YOUR INSTRUCTIONS: Rewrite each of the rows below with "button" changed to "icon" and everything else kept as it is. Leave the pictures out of your version.

RECORDED DATA:
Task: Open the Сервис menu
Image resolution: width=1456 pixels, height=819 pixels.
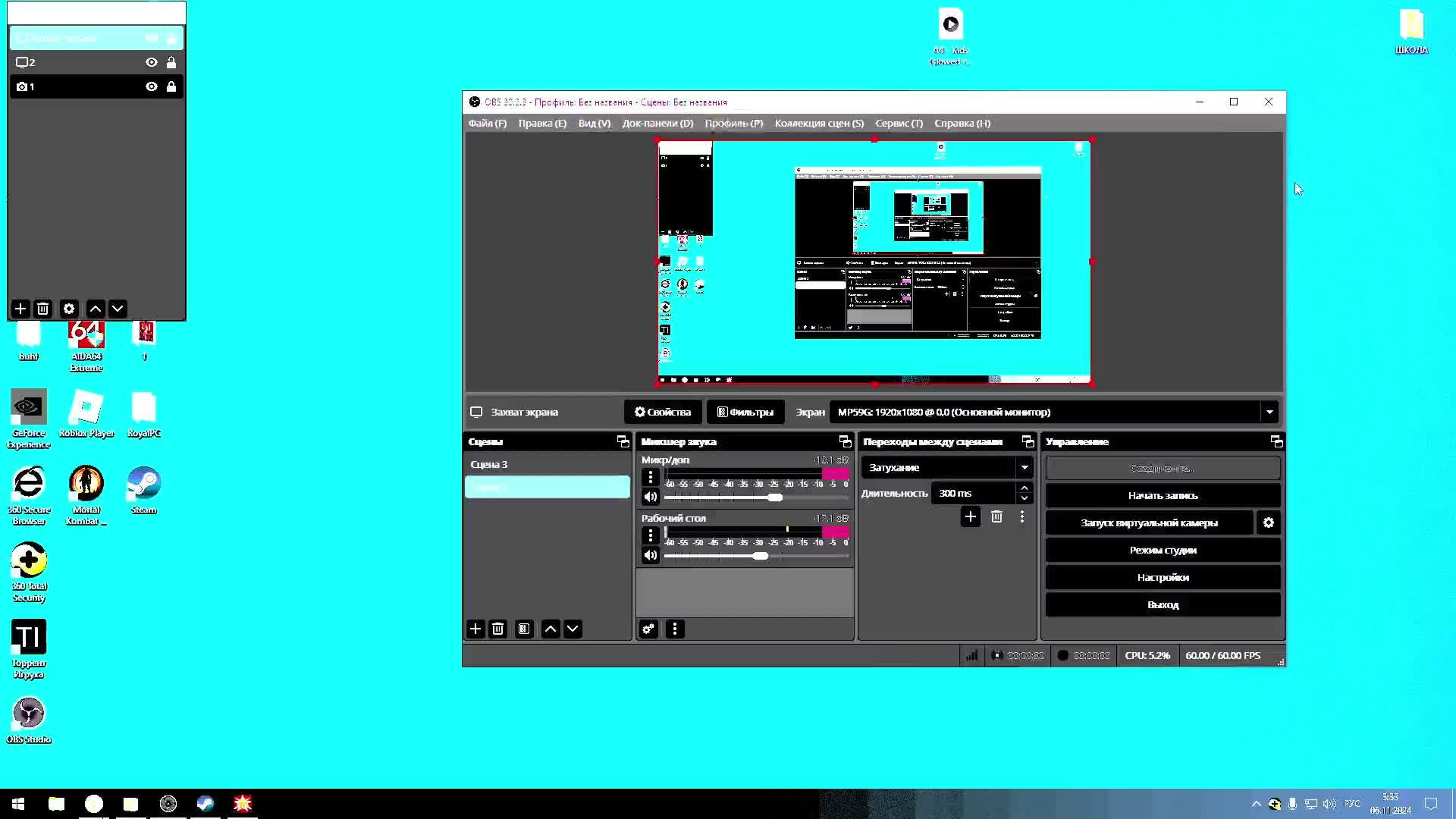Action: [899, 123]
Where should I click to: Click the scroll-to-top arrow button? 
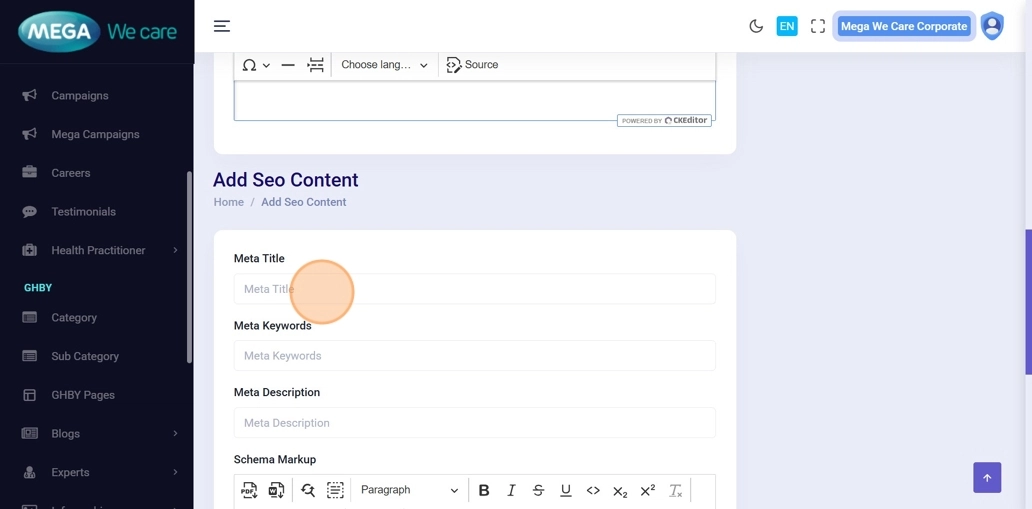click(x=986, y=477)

RESPONSE FOR THIS EXERCISE:
Task: Open the Сервис menu
Image resolution: width=1456 pixels, height=819 pixels.
Action: [899, 123]
Where should I click to: Click the scroll-to-top arrow icon? 
click(x=986, y=477)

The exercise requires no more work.